Let’s try the old “compare and contrast:”
“We shall defend our island, whatever the cost may be, we shall fight on the beaches, we shall fight on the landing grounds, we shall fight in the fields and in the streets, we shall fight in the hills; we shall never surrender.”
Ring a bell?
“We shall defend our island, whatever the cost may be, we shall fight on the beaches, we shall fight on the landing grounds, we shall fight in the fields and in the streets, we shall fight in the hills; we shall never surrender.”
And of course, Obama has never said anything like this in any of his speeches.
Oh, wait, he did. In the same exact speech that you just quoted:
“We will continue to lead the global coalition on the fight to destroy [ISIS], which is instigating a lot of people over the internet to carry out attacks. We are going to continue to go after them. We’re going to take out their leaders. We’re going to take out their infrastructure. They are continuing to lose ground in Iraq and in Syria, and later today I’ll be meeting with Prime Minister [Haider al-]Abadi of Iraq to discuss the need to sustain that momentum.”
Help yourself, Wayne.
Oh, I guess it was Winston Churchill who foolishly took the U.S. troops out of Iraq so the place could implode and allow IS to flourish.

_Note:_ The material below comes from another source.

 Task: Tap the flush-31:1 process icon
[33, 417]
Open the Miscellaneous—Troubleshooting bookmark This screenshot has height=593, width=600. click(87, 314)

I can’t find the full text of that speech. The article I found about it said “Obama noted that there is no connection between these two attacks and the Minnesota mall stabbing which also occurred over the weekend, leaving nine people injured.”
How can he say that? Didn’t he say Islamists are inspiring people? Why did he even say that?
Are you a social media employee of the Obama administration? The DNC?
You’re all over the place. You started by falsely claiming that Obama said “There’s nothing we can do” to stop terror, which was neither said nor implied in his speech, and was in fact directly contradicted when he flat-out said what we are doing. Now you’re critiquing him for pulling out of Iraq, which has absolutely nothing to do with your original false claim.
I’m not sure why you expect anyone to take your arguments seriously when you make false claims and then instead of retracting them when you’re proven wrong, move to completely different claims as if that was your argument all along.
As citizens we are supposed to be content with our leader saying we are supposed to sit on our hands and tolerate murderous jihadists for “years to come?” I say get better leadership that’s willing to address a serious problem rather than inure the populous to its effects. My reading of his words is not a false claim. I’m putting them in context. No Drama Obama thinks people should just chill. More people die in their bath tubs from slipping and falling than die at the hands of jihadists. The guy is delusional and a narcissist and what we need is competent leadership in a a time of crisis.
I don’t expect you to take my arguments seriously. You still haven’t answered my question about whether you are a paid operative of the Clinton campaign or the Obama Administration or the DNC or some other Ministry of Information.
As citizens we are supposed to be content with our leader saying we are supposed to sit on our hands and tolerate murderous jihadists for “years to come?”
He did not say that, and your claim that he said that is not merely a “reading,” it is a lie. There is simply no rational reading of his words that means anything close to that.
You still haven’t answered my question about whether you are a paid operative of the Clinton campaign or the Obama Administration or the DNC or some other Ministry of Information.
I’m sorry, I didn’t realize that question was serious, rather than a desperate rhetorical move usually found in the comments sections of the world’s dumbest websites. You actually expected me to answer that? What would be the point? Wouldn’t a paid operative say “no?”
Apparently, so did all of those race baiters.
Is Trump a “race baiter,” Michael?
There are going to be a whole lot of glowing retrospectives about Obama’s legacy in the coming years. And a whole lot of politically knowledgable people feeling like they’re taking crazy pills watching them.
Can’t wait for the spin when his “signature accomplishment”—Obamacare—basically turns out as its critics said it would.